» **Work item**
Reproduce exactly the opening lines of the listing, stopping after the line that contains "Benefits of Paschim" and including it.

"""

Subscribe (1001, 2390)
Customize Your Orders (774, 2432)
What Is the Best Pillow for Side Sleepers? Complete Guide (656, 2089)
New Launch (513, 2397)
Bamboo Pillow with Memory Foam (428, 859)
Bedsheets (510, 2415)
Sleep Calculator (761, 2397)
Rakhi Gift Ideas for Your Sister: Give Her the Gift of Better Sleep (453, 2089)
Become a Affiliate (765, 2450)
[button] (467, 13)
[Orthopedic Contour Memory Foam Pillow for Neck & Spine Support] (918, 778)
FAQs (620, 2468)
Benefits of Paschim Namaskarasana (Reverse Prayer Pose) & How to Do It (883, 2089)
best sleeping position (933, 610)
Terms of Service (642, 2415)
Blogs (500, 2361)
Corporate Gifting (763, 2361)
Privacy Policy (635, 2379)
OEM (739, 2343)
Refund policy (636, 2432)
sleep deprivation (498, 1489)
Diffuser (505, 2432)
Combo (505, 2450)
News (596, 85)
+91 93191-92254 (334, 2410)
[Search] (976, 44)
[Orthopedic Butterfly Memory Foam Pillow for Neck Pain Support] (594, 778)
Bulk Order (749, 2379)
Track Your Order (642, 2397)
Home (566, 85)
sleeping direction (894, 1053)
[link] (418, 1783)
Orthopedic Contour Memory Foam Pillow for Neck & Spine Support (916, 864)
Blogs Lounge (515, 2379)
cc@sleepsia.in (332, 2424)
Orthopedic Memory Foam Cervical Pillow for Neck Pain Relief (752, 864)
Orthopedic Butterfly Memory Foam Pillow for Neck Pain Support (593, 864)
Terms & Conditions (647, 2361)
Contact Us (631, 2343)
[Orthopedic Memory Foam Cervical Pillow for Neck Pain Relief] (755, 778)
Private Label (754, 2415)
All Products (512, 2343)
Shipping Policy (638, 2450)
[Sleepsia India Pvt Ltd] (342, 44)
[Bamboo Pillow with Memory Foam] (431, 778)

"""

» **Exercise response**
Subscribe (1001, 2390)
Customize Your Orders (774, 2432)
What Is the Best Pillow for Side Sleepers? Complete Guide (656, 2089)
New Launch (513, 2397)
Bamboo Pillow with Memory Foam (428, 859)
Bedsheets (510, 2415)
Sleep Calculator (761, 2397)
Rakhi Gift Ideas for Your Sister: Give Her the Gift of Better Sleep (453, 2089)
Become a Affiliate (765, 2450)
[button] (467, 13)
[Orthopedic Contour Memory Foam Pillow for Neck & Spine Support] (918, 778)
FAQs (620, 2468)
Benefits of Paschim Namaskarasana (Reverse Prayer Pose) & How to Do It (883, 2089)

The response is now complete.